# WHAT NEEDS TO BE DONE
Write each entry out once more, please, precisely as shown.

─── MATERIAL SUPPLIED ───

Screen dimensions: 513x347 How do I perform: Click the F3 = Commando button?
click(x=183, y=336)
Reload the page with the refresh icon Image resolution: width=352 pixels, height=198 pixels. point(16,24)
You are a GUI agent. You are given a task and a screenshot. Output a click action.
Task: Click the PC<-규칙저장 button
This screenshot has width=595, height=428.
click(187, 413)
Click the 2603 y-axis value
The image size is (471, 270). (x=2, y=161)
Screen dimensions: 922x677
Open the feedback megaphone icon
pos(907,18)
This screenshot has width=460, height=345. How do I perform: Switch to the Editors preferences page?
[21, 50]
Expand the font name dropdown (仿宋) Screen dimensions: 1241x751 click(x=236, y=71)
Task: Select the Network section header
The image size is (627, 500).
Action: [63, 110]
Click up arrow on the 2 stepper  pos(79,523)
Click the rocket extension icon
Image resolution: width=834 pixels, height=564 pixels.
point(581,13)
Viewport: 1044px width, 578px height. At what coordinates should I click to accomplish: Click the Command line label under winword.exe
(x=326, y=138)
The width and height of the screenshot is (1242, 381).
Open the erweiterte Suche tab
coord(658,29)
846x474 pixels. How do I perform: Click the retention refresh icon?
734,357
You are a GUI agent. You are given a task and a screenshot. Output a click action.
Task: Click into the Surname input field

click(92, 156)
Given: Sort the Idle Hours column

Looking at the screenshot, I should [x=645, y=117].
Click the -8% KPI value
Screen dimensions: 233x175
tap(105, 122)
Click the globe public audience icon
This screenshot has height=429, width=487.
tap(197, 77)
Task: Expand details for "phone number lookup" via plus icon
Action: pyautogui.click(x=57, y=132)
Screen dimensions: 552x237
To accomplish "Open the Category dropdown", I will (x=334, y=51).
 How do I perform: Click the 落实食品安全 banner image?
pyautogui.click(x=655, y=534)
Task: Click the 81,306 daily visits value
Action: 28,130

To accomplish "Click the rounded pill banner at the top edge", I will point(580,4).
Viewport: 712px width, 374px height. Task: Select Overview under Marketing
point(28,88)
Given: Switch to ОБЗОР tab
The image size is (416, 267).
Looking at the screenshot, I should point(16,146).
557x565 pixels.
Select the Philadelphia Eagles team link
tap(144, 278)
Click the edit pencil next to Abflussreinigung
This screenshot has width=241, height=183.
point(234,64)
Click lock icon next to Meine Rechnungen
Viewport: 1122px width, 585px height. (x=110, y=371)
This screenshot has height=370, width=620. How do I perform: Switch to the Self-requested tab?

───

# SOLUTION
Screen dimensions: 513x347 How do I perform: Click the F3 = Commando button?
click(x=183, y=336)
Reload the page with the refresh icon Image resolution: width=352 pixels, height=198 pixels. point(16,24)
You are a GUI agent. You are given a task and a screenshot. Output a click action.
Task: Click the PC<-규칙저장 button
This screenshot has width=595, height=428.
click(187, 413)
Click the 2603 y-axis value
The image size is (471, 270). (x=2, y=161)
Screen dimensions: 922x677
Open the feedback megaphone icon
pos(907,18)
This screenshot has width=460, height=345. How do I perform: Switch to the Editors preferences page?
[21, 50]
Expand the font name dropdown (仿宋) Screen dimensions: 1241x751 click(x=236, y=71)
Task: Select the Network section header
The image size is (627, 500).
Action: [63, 110]
Click up arrow on the 2 stepper  pos(79,523)
Click the rocket extension icon
Image resolution: width=834 pixels, height=564 pixels.
point(581,13)
Viewport: 1044px width, 578px height. At what coordinates should I click to accomplish: Click the Command line label under winword.exe
(x=326, y=138)
The width and height of the screenshot is (1242, 381).
Open the erweiterte Suche tab
coord(658,29)
846x474 pixels. How do I perform: Click the retention refresh icon?
734,357
You are a GUI agent. You are given a task and a screenshot. Output a click action.
Task: Click into the Surname input field

click(92, 156)
Given: Sort the Idle Hours column

Looking at the screenshot, I should [x=645, y=117].
Click the -8% KPI value
Screen dimensions: 233x175
tap(105, 122)
Click the globe public audience icon
This screenshot has height=429, width=487.
tap(197, 77)
Task: Expand details for "phone number lookup" via plus icon
Action: pyautogui.click(x=57, y=132)
Screen dimensions: 552x237
To accomplish "Open the Category dropdown", I will (x=334, y=51).
 How do I perform: Click the 落实食品安全 banner image?
pyautogui.click(x=655, y=534)
Task: Click the 81,306 daily visits value
Action: 28,130

To accomplish "Click the rounded pill banner at the top edge", I will point(580,4).
Viewport: 712px width, 374px height. Task: Select Overview under Marketing
point(28,88)
Given: Switch to ОБЗОР tab
The image size is (416, 267).
Looking at the screenshot, I should point(16,146).
557x565 pixels.
Select the Philadelphia Eagles team link
tap(144, 278)
Click the edit pencil next to Abflussreinigung
This screenshot has width=241, height=183.
point(234,64)
Click lock icon next to Meine Rechnungen
Viewport: 1122px width, 585px height. (x=110, y=371)
This screenshot has height=370, width=620. How do I perform: Switch to the Self-requested tab?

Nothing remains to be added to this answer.